What is your perspective as a 40+ AAPI actress? Do you feel there are enough opportunities in Hollywood for you?
NL: I feel there needs to be more varied roles for 40+ actresses, especially for Asian Americans. There are 61 million women in the US that are 40-65 years old. That is nearly 20% of the US population. We need more stories that speak to that demographic. They have stories rich with wisdom and perspective that can only be gleaned through time.
Can you talk about the production process of your first leading, writing and producing debut?
NL: Having a story that was different and had legs, it deserved to have a full production team to bring it to life. I wanted to create a high quality project with a cinematic look. After selecting the director and then the DP, the crew followed. We looked for people who were passionate about my story as well as their work. To add to the value and quality, I wanted to have several locations for filming. We actually had to cut out a few to keep to the schedule. I then auditioned for the actors and LA has some of the best. Because it was a low budget project, I had to have all 8 episodes shot in 5 days. Filmmakers said it couldn’t be done, but my team did it. That’s why I called them my Dream Team. We had a rigorous schedule due to the locations. And had 2 pick-up days later. The production team worked like a machine and the actors came ready. Being the lead actress required me to be in every scene. It was challenging because I was producing up to that point and didn’t feel I had enough time to prepare. However, writing the story for several months which was based on a lot of my experiences enabled me to quickly be in character. And the professionalism of my team helped a lot.
Can you talk a little bit about the current climate of AAPI representation in Hollywood and how does “Sophie in Hollywood” fit into the discourse?
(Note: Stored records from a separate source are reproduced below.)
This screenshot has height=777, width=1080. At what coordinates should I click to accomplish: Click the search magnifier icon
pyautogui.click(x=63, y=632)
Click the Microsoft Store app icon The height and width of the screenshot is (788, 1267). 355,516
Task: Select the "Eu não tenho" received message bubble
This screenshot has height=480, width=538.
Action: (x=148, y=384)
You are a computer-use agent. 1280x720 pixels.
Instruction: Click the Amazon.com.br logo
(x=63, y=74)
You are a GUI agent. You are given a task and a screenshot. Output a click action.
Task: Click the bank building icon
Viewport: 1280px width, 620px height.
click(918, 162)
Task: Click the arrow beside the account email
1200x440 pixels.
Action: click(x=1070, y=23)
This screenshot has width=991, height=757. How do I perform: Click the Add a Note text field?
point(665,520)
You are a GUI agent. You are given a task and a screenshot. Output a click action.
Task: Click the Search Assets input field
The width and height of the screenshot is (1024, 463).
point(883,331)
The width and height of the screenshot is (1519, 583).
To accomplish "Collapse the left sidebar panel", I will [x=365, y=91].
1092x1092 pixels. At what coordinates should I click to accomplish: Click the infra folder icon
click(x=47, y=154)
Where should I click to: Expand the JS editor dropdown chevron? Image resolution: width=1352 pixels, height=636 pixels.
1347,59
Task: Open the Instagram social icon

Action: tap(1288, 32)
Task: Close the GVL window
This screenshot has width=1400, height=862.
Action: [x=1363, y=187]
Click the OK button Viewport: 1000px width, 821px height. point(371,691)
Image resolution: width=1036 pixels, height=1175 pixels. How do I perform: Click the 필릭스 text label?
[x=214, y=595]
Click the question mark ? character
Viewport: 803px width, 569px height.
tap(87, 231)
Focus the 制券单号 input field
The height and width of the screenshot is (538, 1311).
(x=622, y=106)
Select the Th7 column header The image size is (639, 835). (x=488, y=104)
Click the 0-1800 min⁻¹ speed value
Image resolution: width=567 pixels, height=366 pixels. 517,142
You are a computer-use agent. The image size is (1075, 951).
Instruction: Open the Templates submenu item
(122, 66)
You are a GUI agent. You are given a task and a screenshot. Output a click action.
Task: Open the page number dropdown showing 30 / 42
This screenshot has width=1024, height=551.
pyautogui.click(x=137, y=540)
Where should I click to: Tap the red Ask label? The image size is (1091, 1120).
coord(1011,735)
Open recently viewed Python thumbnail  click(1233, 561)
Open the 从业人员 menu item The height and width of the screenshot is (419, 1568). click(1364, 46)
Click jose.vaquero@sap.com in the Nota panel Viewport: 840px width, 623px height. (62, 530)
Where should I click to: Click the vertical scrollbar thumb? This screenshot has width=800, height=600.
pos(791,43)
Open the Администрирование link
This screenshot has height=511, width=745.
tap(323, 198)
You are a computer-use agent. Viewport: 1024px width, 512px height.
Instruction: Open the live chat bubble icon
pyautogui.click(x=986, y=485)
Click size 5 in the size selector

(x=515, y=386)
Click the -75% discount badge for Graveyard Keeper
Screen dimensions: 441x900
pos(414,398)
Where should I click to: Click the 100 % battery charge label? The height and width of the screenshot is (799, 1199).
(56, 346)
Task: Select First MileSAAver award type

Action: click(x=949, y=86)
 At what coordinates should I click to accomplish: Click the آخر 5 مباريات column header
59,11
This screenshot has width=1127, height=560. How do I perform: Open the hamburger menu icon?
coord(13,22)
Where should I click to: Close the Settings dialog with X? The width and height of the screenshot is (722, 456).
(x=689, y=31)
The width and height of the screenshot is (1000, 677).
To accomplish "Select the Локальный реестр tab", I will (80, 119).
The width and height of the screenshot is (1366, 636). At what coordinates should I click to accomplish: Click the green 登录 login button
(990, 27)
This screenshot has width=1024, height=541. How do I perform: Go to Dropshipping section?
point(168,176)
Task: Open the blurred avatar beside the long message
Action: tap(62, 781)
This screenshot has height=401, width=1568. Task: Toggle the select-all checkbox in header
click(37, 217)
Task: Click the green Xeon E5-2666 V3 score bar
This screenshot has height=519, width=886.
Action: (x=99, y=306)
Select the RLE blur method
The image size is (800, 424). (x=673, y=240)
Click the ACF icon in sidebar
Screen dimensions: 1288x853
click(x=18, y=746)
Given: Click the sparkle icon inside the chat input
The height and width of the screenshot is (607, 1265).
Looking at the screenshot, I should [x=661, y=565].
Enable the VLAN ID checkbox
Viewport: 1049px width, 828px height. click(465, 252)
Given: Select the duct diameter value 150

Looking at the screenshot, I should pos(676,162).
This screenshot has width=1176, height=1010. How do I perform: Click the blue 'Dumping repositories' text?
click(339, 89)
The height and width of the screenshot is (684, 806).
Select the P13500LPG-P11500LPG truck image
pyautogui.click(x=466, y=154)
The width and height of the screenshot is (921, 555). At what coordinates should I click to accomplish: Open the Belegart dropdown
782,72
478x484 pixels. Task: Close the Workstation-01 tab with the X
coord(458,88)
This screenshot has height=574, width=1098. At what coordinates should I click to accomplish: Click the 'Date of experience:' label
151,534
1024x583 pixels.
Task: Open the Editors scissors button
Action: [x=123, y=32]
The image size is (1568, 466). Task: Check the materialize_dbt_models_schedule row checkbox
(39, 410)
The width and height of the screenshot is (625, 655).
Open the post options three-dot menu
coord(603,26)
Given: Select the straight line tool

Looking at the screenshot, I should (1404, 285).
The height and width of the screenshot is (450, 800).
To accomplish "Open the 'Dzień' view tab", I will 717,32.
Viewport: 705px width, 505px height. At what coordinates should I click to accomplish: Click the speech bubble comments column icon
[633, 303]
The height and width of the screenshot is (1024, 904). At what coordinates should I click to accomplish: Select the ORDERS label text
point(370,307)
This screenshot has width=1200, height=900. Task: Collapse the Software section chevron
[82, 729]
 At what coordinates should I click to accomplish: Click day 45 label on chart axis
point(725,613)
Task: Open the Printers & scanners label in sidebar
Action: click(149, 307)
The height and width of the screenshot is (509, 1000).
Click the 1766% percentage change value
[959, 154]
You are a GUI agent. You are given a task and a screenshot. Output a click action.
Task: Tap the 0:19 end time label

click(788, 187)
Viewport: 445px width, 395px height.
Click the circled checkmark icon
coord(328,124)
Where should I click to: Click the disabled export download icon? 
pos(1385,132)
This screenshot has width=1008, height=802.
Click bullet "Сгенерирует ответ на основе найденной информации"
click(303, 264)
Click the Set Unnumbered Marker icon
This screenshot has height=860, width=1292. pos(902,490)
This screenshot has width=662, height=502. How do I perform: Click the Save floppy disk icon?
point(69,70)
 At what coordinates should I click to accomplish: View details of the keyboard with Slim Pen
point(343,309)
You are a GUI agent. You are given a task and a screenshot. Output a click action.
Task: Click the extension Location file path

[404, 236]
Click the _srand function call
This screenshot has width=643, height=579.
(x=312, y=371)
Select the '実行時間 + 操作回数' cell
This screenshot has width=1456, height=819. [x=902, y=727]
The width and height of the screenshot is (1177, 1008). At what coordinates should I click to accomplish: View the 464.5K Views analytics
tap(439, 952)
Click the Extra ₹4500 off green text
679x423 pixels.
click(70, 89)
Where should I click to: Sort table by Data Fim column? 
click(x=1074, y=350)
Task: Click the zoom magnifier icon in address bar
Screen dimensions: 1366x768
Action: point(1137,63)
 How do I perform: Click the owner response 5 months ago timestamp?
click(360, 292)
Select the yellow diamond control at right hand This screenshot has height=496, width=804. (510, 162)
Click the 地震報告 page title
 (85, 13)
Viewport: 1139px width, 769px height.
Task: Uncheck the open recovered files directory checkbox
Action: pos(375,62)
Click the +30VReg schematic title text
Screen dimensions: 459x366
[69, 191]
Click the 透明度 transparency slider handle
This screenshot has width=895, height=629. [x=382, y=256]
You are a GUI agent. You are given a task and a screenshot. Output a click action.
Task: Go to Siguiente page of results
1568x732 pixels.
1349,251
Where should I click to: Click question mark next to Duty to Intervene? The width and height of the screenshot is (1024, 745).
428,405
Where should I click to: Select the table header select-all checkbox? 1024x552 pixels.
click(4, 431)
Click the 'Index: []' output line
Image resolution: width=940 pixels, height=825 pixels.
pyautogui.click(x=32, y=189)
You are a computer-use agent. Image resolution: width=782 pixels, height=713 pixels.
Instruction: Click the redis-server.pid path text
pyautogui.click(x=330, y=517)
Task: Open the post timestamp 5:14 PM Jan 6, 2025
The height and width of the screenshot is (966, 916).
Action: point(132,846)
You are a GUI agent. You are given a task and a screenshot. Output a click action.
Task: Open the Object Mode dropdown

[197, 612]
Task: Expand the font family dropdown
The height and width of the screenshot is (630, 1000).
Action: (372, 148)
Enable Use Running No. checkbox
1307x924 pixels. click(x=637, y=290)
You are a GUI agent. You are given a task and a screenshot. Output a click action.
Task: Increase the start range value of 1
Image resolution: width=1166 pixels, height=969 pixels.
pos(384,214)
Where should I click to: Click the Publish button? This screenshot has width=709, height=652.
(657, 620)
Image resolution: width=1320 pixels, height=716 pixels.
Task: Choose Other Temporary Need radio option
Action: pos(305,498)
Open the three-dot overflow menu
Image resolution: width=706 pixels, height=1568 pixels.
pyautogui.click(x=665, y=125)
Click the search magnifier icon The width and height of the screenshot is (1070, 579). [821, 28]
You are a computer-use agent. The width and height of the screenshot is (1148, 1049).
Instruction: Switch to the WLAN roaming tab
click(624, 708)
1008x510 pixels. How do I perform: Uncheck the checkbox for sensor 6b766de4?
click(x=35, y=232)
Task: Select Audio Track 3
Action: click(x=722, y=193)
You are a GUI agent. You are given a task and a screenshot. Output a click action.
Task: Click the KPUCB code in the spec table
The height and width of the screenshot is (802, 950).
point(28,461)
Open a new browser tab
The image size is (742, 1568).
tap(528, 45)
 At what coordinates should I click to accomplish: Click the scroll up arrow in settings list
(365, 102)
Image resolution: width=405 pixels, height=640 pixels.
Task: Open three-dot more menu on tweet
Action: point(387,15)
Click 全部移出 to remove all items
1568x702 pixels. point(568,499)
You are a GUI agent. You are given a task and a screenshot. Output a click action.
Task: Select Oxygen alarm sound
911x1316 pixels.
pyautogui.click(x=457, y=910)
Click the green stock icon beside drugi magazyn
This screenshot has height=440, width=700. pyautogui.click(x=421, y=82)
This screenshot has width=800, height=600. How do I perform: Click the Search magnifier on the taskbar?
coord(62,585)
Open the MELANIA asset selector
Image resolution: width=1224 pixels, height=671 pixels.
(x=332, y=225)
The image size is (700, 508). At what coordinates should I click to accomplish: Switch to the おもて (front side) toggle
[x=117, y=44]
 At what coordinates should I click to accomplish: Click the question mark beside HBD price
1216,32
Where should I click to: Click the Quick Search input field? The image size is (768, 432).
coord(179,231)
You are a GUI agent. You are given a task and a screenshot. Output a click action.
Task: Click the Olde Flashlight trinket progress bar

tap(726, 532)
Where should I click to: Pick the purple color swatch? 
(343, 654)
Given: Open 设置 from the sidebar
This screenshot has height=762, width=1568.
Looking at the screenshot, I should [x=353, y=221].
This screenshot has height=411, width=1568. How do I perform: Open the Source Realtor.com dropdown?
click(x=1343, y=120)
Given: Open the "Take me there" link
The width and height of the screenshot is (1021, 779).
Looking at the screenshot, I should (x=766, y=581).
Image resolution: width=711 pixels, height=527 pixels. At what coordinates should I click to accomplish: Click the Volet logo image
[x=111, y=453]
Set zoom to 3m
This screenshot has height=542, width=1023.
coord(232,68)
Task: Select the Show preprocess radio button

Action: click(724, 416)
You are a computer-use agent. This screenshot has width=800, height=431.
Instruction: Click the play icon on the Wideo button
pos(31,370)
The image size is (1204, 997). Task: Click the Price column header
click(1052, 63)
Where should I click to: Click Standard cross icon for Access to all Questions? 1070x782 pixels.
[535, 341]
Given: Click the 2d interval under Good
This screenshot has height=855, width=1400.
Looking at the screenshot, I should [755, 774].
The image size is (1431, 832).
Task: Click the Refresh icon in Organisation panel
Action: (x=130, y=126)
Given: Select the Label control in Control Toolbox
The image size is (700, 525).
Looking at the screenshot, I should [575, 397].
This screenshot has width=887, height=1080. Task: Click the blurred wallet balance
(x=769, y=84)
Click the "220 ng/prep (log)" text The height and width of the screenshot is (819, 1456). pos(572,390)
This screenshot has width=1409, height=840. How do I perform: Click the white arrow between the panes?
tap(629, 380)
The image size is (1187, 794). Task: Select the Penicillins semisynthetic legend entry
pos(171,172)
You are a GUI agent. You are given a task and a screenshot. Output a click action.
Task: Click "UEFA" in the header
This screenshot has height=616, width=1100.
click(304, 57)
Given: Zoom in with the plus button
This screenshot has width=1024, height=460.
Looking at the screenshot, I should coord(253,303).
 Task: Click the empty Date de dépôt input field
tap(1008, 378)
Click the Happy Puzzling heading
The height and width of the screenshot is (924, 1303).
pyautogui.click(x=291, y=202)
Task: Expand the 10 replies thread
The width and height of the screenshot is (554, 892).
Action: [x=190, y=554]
NL: Although we’ve come a long way as far as representation, we still have a ways to go. I want to see stories that don’t feed the Asian stereotypes. They create more of the separation – the idea of “we compared to them”. We don’t all own laundries, nail salons and restaurants and speak with an accent. My sisters are in corporate finance and UX research and my father was an engineer and on the design team for the F-14 aircraft, and their accent is 100% New York. Amazon Prime announced that their goal is to diversify 50% of their staff by 2024. That may be a start for increased AAPI representation especially when the decision makers are of color as well.
What’s the biggest challenge you face as an AAPI woman in Hollywood?
NL: Getting roles that fit who I am rather than what I am stereotyped as. I like procedural shows and there needs to be more roles for AAPI woman lawyers, agents, investigators and judges. Though I do have a soft spot for playing a crime boss.
What are you working on next as “Sophie in Hollywood” is such a favorable debut and a true testament to you as a female actress and creator?
NL: Currently I’m writing “The Gene Pool.” A situational comedy about scientists working in genetics. Filled with quirky characters, action and drama. It’s going to be really fun to produce it.
What’s the one advice you’d give to someone like you or yourself when you started had you had all the experience and wisdom you have now?
NL: Passion, perseverance and purpose. Passion to get you started. Perseverance to remind yourself that it’s for the long haul. Purpose will be reason for doing what you’re doing. You need to answer your why?